Island nations like my own, are particularly vulnerable to the impact of ocean environments and climate change. In the past decade or so, Sri Lanka has been devastated by nature driven tragedies. Floods and landslides of 2003, the massive Tsunami of 2004 and other disasters have wrecked my country. Right now, as I speak, we are inundated with savage floods causing hundreds of deaths and hundreds of thousands of displaced people. Human misery is unbelievable. We are grateful to the international community, the United Nations and its agencies and the Secretary General, and so many generous contributions of assistance. But, all this underlines how helpless we are in the face of environmentally sourced disasters.
For nations like my own, the oceans are life and death. The Indian Ocean, in which we are located, provides employment, food, avenues of trade and commerce. Our large coastal communities survive at ocean level. For us, rise of the seas, pollution of the oceans, depletion of fish, good coastal eco systems are not abstractions – they are the core of our existence. Parenthetically, I might mention that the Indian Ocean around us now has the second largest accumulation of floating plastic waste in the world. Cleansing the oceans, assuring maritime sustainability is our future – and we increasingly ask: What is our future unless this is done?
We are deeply conscious that our fate is not in our hands alone. This is especially why we are so supportive of international environment actions. We strongly endorse the Paris Climate Agreement which was ratified on our behalf by Sri Lanka’s President His Excellency Maithripala Sirisena. We affirm our commitment to the FAO International Plan of Action and are implementing the Sri Lanka National Plan of Action on Illegal, Unreported and Unregulated Fishing. We consistently stand behind every significant international environmental agreement, especially the Sustainable Development goals and the UN Framework Convention on Climate Change. It is our hope that the collective interest embodied in these instruments will be the basis for a new consensus.
I come from a culture, a country where our philosophic heritage cherished the sanctity of the environment. The Lord Buddha, widely venerated in our part of the world, enjoined people to preserve it for prosperity. The passage of time, the exigencies of modernization and the separation of individuals from their natural habitat have undercut that message. But the wisdom of such sage advice, which nurtured our ancestors, is now starkly evident. And conferences such as this, remind us that we must reclaim our heritage or perish.

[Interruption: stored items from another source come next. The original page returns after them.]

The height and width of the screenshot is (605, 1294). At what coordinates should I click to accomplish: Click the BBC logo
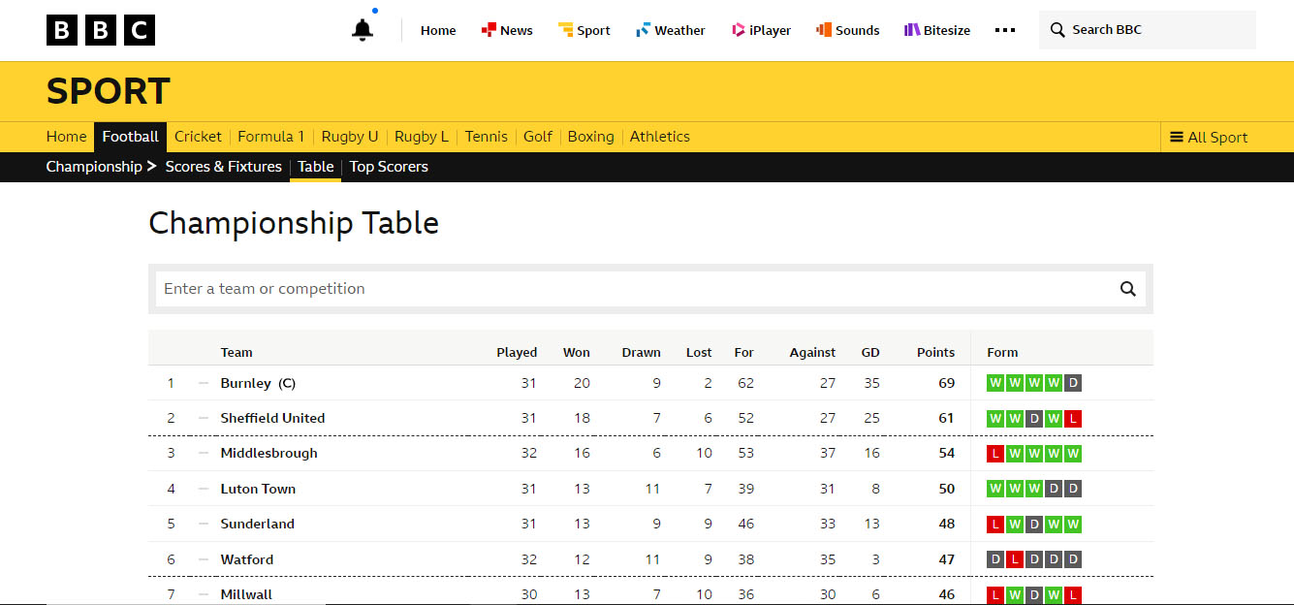(100, 30)
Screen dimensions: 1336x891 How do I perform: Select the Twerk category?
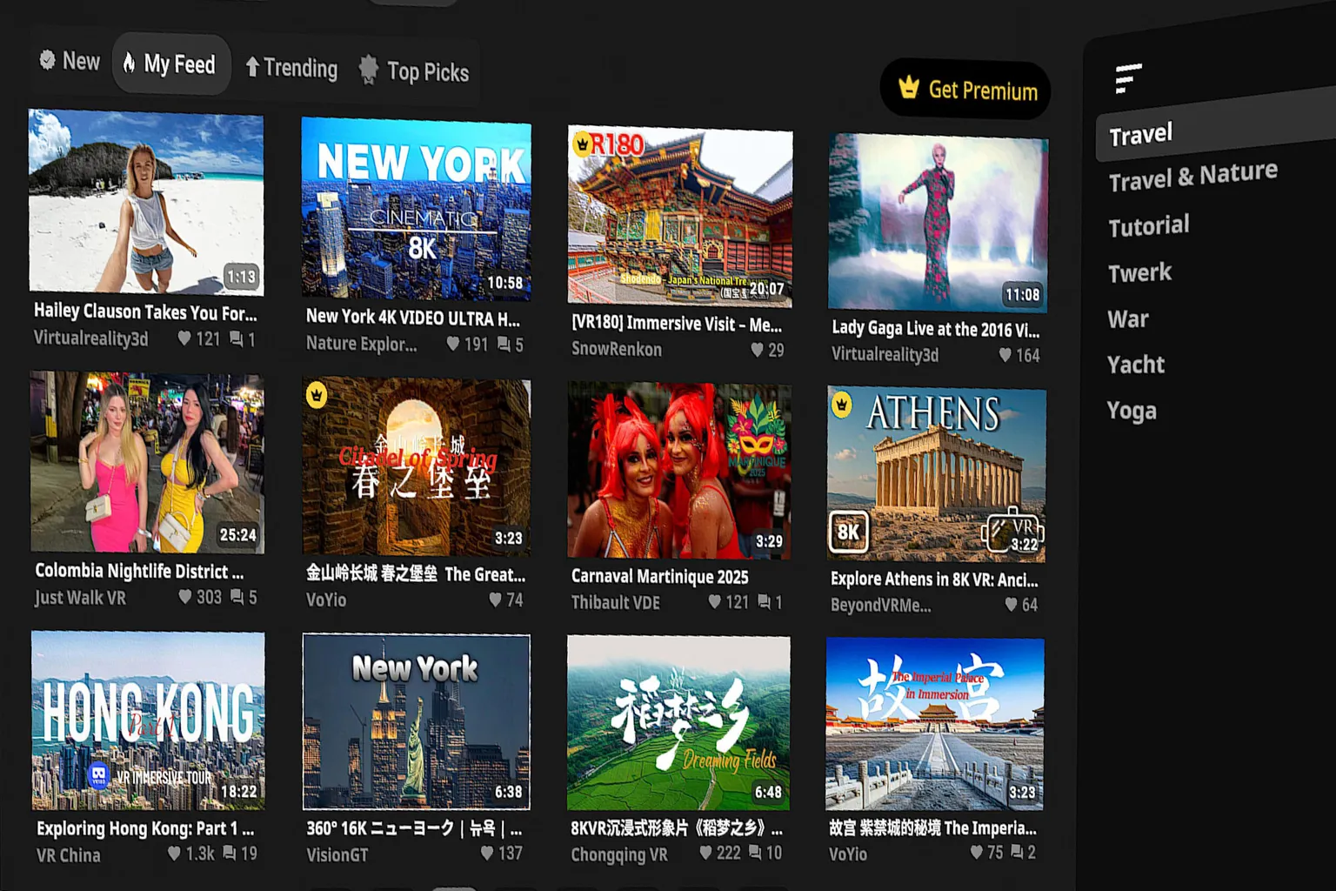click(1139, 272)
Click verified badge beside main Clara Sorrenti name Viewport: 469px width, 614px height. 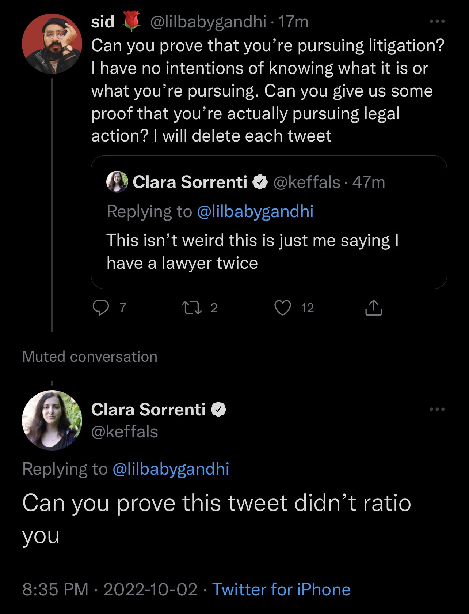tap(218, 409)
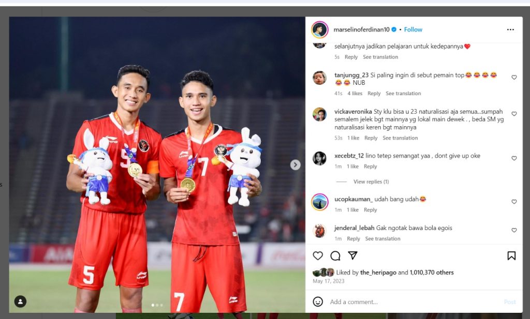Screen dimensions: 530x319
Task: Open more options three-dot menu
Action: click(510, 29)
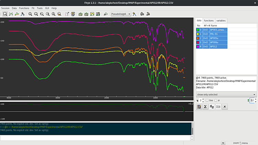
Task: Increase the point size spinner value
Action: tap(203, 99)
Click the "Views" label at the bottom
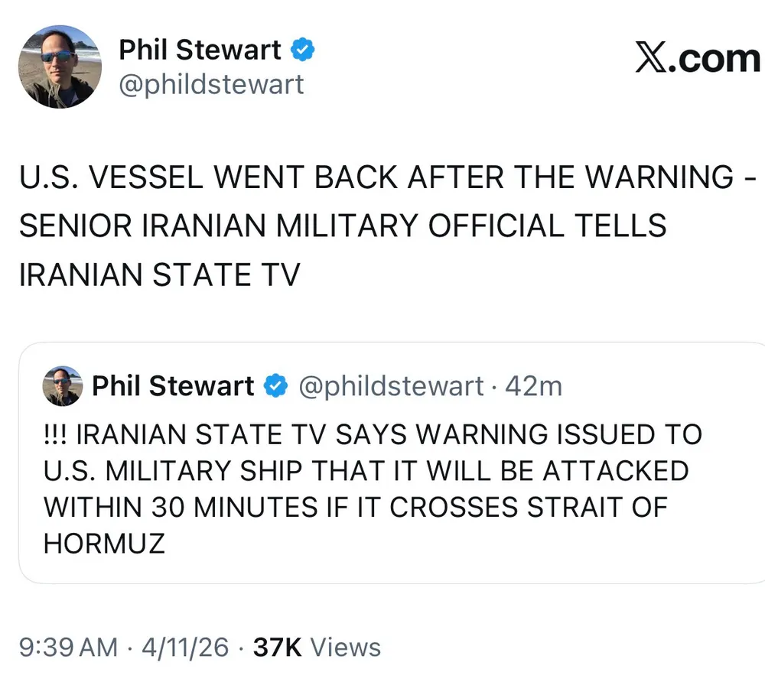The height and width of the screenshot is (682, 765). 346,648
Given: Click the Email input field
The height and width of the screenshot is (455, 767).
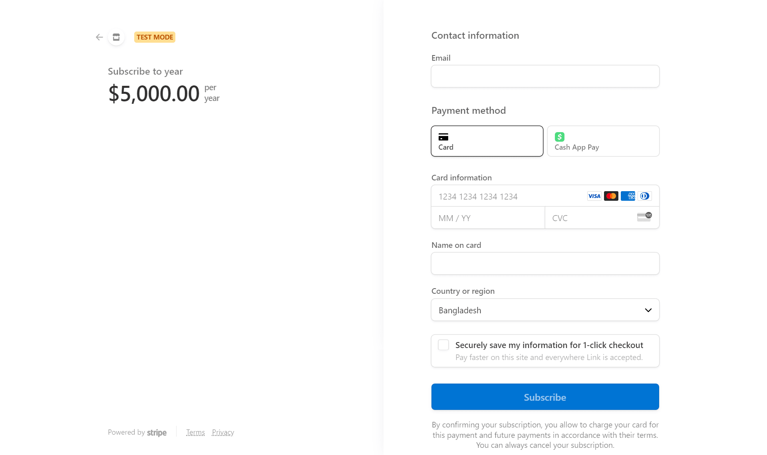Looking at the screenshot, I should [x=545, y=76].
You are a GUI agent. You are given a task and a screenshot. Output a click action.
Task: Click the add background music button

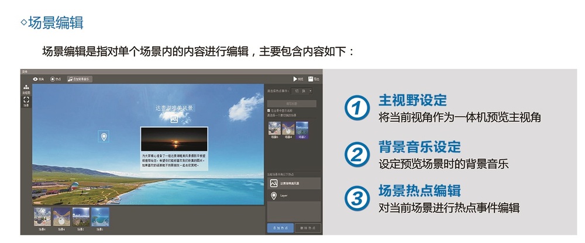click(x=80, y=79)
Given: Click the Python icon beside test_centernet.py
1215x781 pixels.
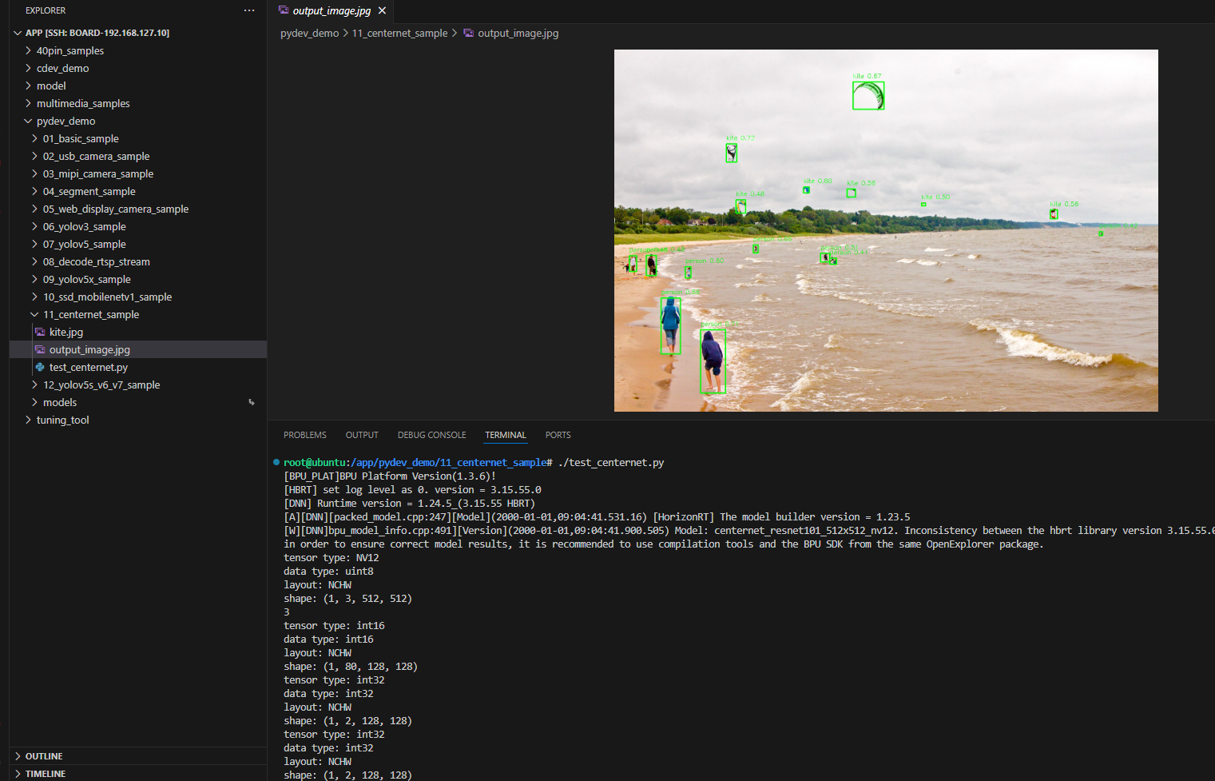Looking at the screenshot, I should pyautogui.click(x=40, y=367).
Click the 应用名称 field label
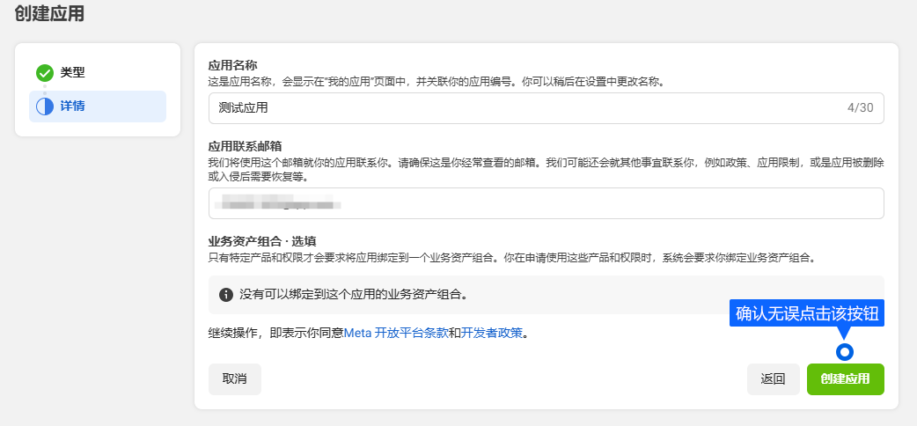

For 72 years, the United Nations has worked, with varying degrees of success, on the global agenda as it has evolved. The here and now, the immediacies of the world, largely engage the attention of the UN. Although it tries, there is understandably not much space available to focus on the future. But surely, part of our task is also to shape Planet Earth so that we will leave a heritage that generations to come will welcome.
Our efforts in the environmental area fulfill that obligation. That is why I strongly endorse the objectives of this Conference and hope that your deliberations will create practical, prompt and inclusive results. Today’s urgencies and our legacy for the future demand no less.